Quinoa And Mixed Dal Dosa | No Rice | No Fermentation
Updated: Apr 4
This protein, fiber and nutrient packed crispy Quinoa dosa is an amazing breakfast or dinner. I am trying to find ways to include this healthy grain into our diet. Usually I make the mixed dal dosa with rice. In this recipe I totally avoided rice and the dosas turned out so crispy and great tasting.
In this post I share a gluten free, yet very tasty dosa that is great for diabetes and weight management. This dish will keep you feeling full for a longer period of time. It's so easy to make and needs absolutely no fermentation.
If you like, the batter could be fermented as well by keeping out for just 3-4 hours. If kept out longer, it may turn sour. The batter stays good in the refrigerator for 2 -3 days.

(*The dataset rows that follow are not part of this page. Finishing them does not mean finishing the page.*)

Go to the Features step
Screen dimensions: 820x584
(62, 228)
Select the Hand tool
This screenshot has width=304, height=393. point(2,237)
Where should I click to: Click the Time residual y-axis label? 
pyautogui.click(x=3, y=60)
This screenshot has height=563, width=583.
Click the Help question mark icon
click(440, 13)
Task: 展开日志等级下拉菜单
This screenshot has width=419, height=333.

Quinoa is a very healthy grain rich in protein, fiber, Omega-3 fatty acids and antioxidants. Do try out this recipe and share your experience.
1 cup Quinoa
½ cup Chana dal
½ cup Toor/Arhar dal
½ cup split yellow moong dal
½ cup Urad dal
1 tsp Coriander/Dhaniya seeds
1 tsp Cumin/Jeera seeds
½ tsp Methi seeds
4 dry Red chilli
2 tsp Salt
4 cups water for Soaking
3 cups water for Grinding
Take Quinoa, Chana dal, Urad Dal, Moong Dal and Toor dal in a deep bowl.
Rinse everything well. Use a strainer to rinse to avoid Quinoa from washing away.

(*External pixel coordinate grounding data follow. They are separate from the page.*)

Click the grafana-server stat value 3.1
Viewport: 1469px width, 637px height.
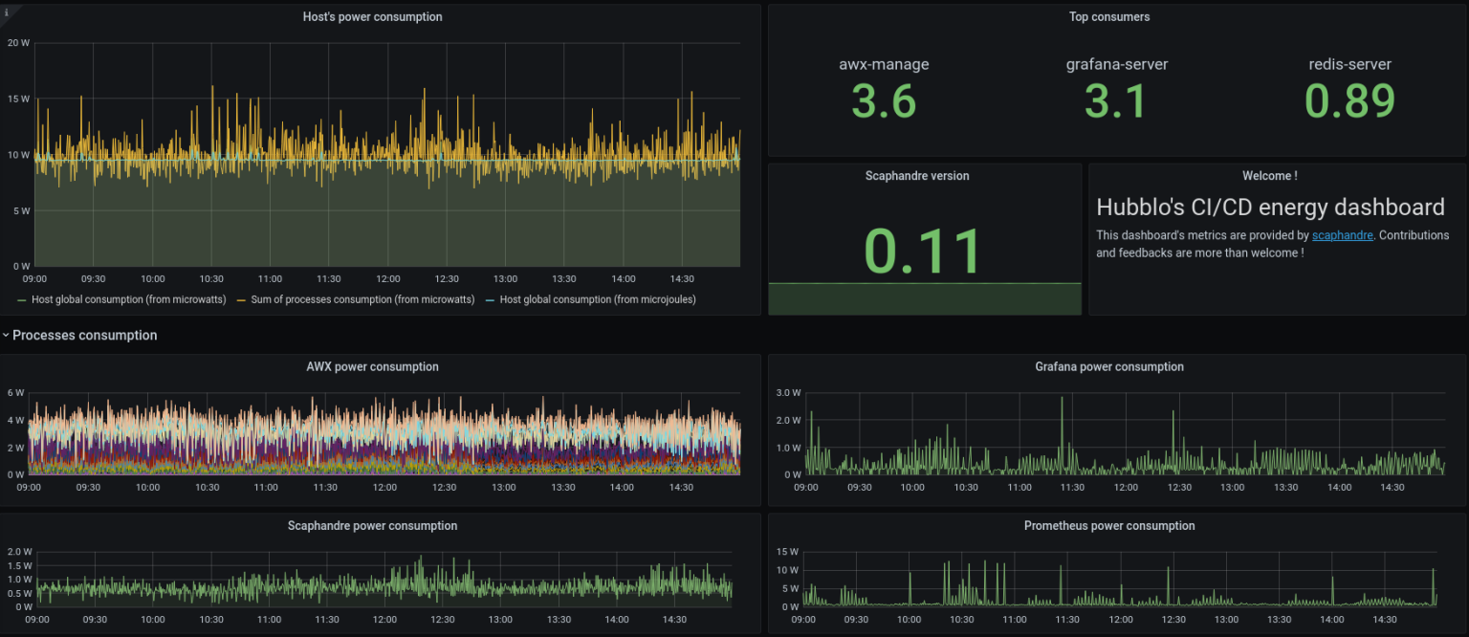point(1116,100)
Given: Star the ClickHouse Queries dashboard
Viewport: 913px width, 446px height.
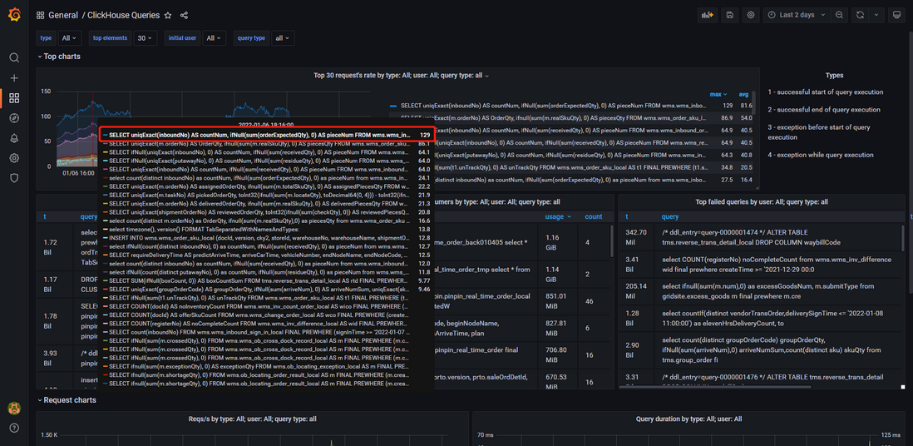Looking at the screenshot, I should pyautogui.click(x=168, y=15).
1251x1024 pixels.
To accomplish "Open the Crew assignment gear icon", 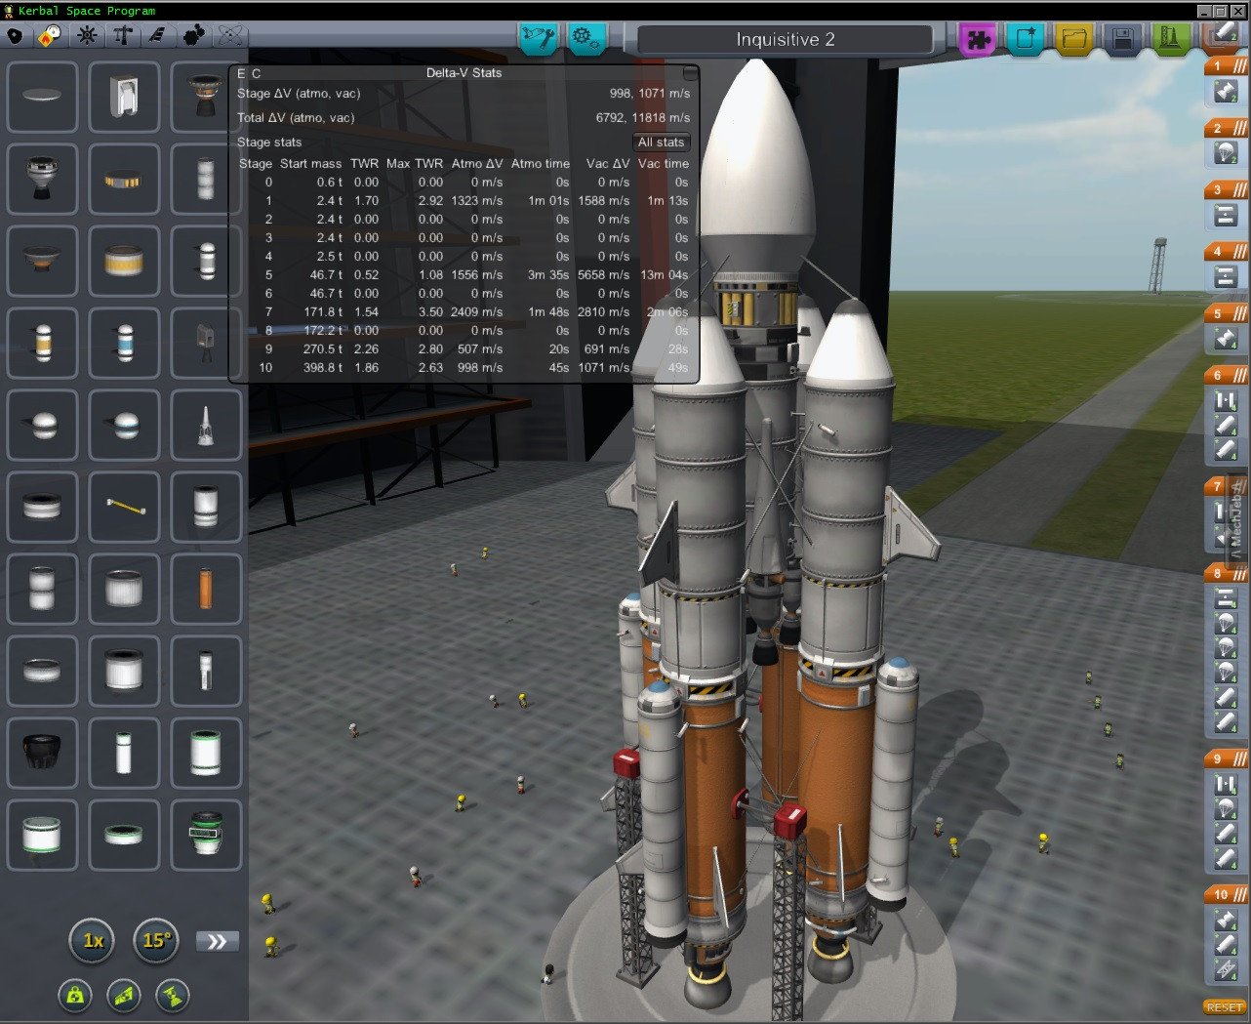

Add Coriander seeds, Cumin seeds, Methi seeds, and Dry red chilli.
Add 4 cups of water.
Cover and let it soak for 4 -6 hours.
Make the batter
Drain off all the water. We avoid using the Quinoa soaked water as it may cause the batter to become bitter.
Transfer 3 ladles to a blender. Add ½ to ¾ cup water and blend to a smooth paste. Please refer to the video.
Blend the rest in batches adding water as required to a dosa batter consistency. Total water required will be about 3 cups.
Add 2 tsp salt and mix well.
Batter is ready.
Warm a cast iron tava or girdle on medium flame.